UMG honors journalism, activists at Local Meeting

Jan 29, 2016 by

The United Media Guild honored journalist MicheleMunz Munz and several of its activists at a Local Meeting Thursday night in St. Louis.

Munz won the Terry Hughes Award for her distinctive reporting and writing for the St. Louis Post-Dispatch. A panel of past Terry Hughes Award winners selected her work to be honored.

Hughes was a Post-Dispatch columnist who died of breast cancer in 1991 at age 36. Her columns included the perspectives of everyday people and their struggles.
The judges noted that Munz often writes stories about the sick and disabled, people who typically remain out of view from the quick pace of modern journalism. She wrote about a deaf 22-year-old woman who learned she would also go blind; a Ballwin mother who makes capes to make children with illnesses feel like superheroes; and a Washington University physician who created a charity to give school-age girls in Ethiopia sanitary pads.

The following awards were given to UMG activists:

Steward of the Year: Our unit chair at the Pekin Daily Times, reporter Miranda Henderson, was honored for her diligent work in enforcing our contract at that GateHouse Media property. Among the recent issues she assisted us on: getting employee bonuses paid properly, as dictated by our latest contract, and integrating employees of other GateHouse publications in the area into the Pekin unit.

Solidarity Award: Our members at the Mid-South Organizing Committee — the organizers of the “Fight for 15” movement for fast food workers — were honored for sticking together through the negotiation of a more comprehensive collective bargaining agreement. The unit has members working across the Midwest and the South. Unit chair Shawnte Poynter, currently working out of Little Rock, accepted the award for the group.

Activist of the Year: Photographer Max Gersh, our unit chair at the Rockford Register Star, was honored for his persistent leadership in the face of company harassment. Twice the UMG filed unfair labor practice charges against the companies for actions against Gersh. To settle the charges, the company not only withdrew its disciplinary actions, it agreed to progressive discipline language that took effect while we are still bargaining our first contract. Gersh first joined the Guild as an intern for the Post-Dispatch.

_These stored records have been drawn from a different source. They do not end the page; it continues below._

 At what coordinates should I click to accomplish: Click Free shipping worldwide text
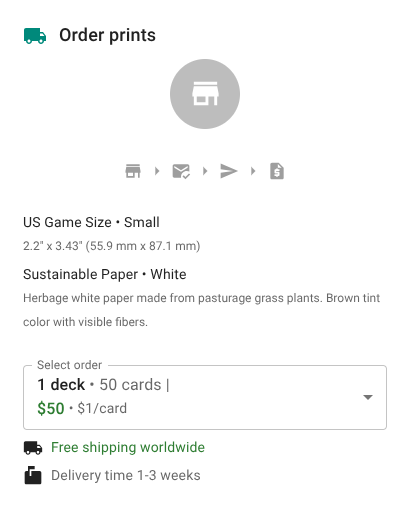(x=128, y=447)
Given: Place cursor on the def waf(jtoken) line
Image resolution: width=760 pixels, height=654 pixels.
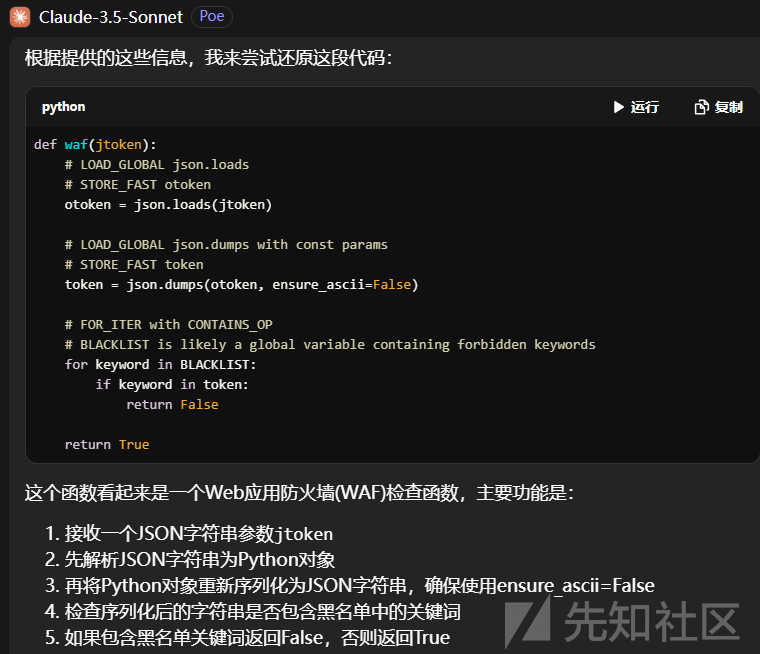Looking at the screenshot, I should click(x=95, y=144).
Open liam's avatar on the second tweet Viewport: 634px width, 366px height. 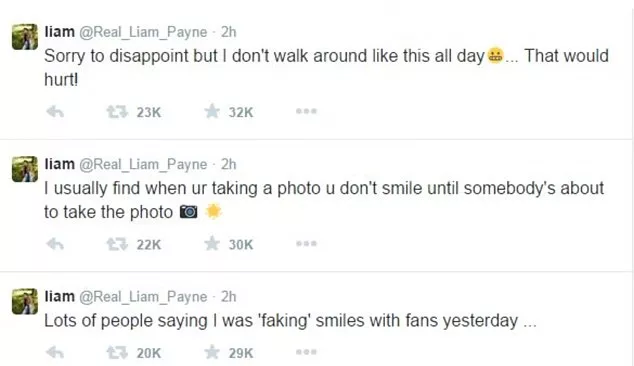click(25, 169)
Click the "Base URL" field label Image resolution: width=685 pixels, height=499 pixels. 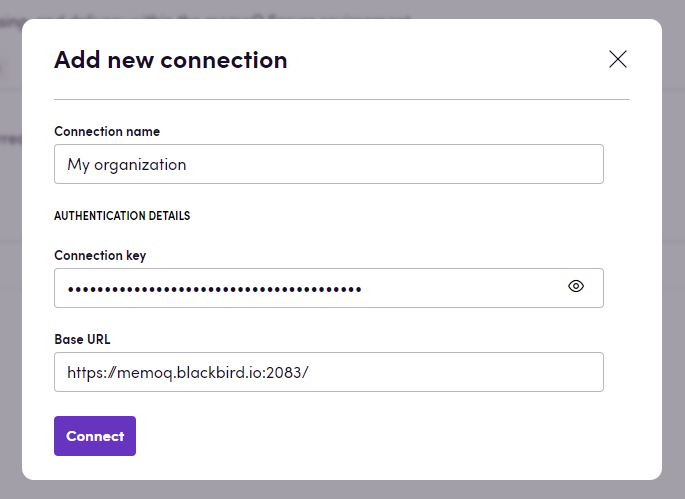click(x=82, y=339)
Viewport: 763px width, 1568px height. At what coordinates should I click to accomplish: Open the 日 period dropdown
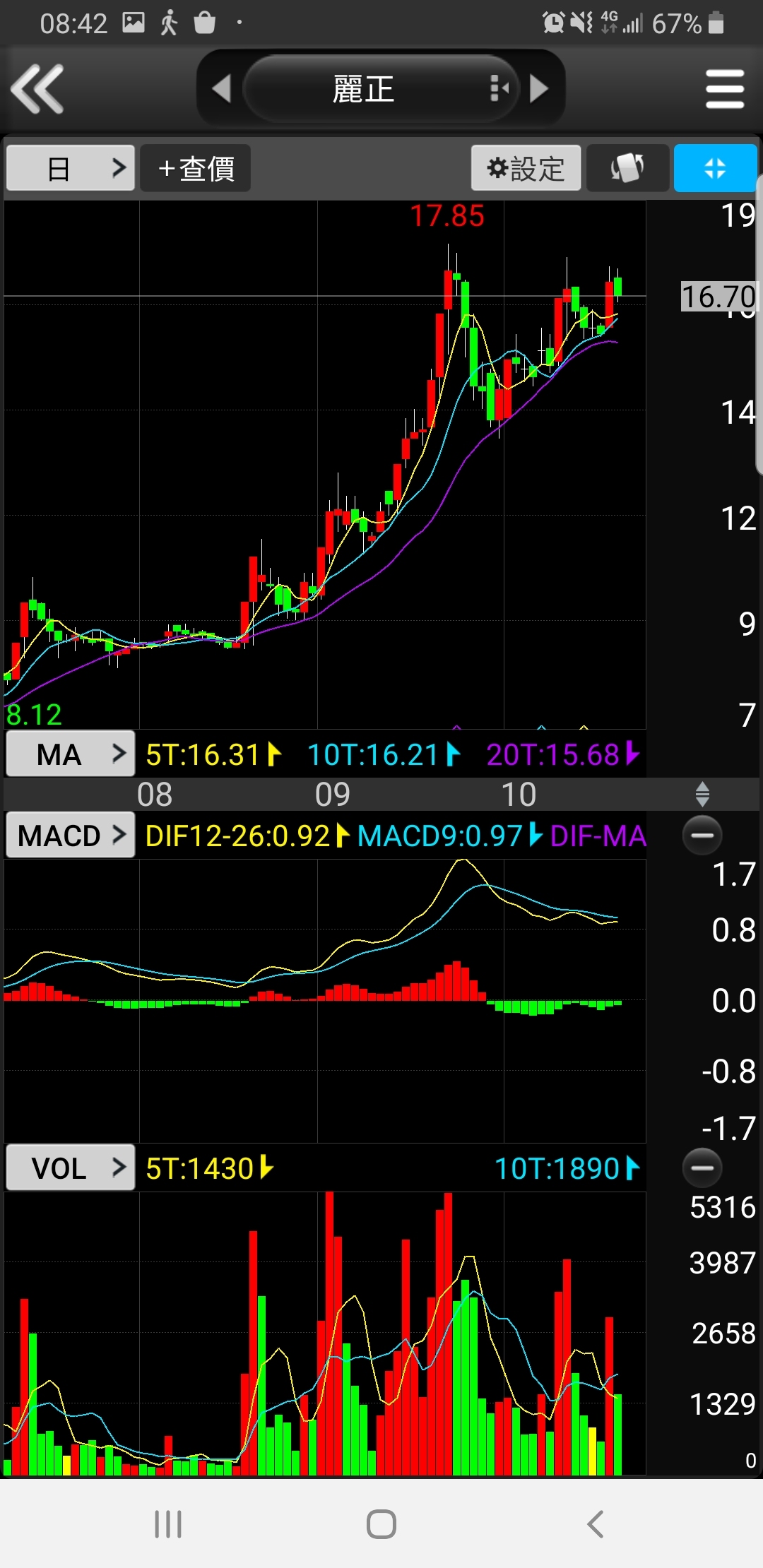[70, 168]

Guilder of the Year: Our highest activist honor went to UMG treasurer John Mues, a member since 1972. He is on his second lengthy tour on our Executive Committee. He has served on our Post-Dispatch bargaining committees, been highly active on our corporate campaigns, assisted on various organizing drives, participated in countless social justice actions and most recently assisted our efforts to streamline our Local administrative operation. In short, John has always been there for the Guild and his co-workers whenever help is needed.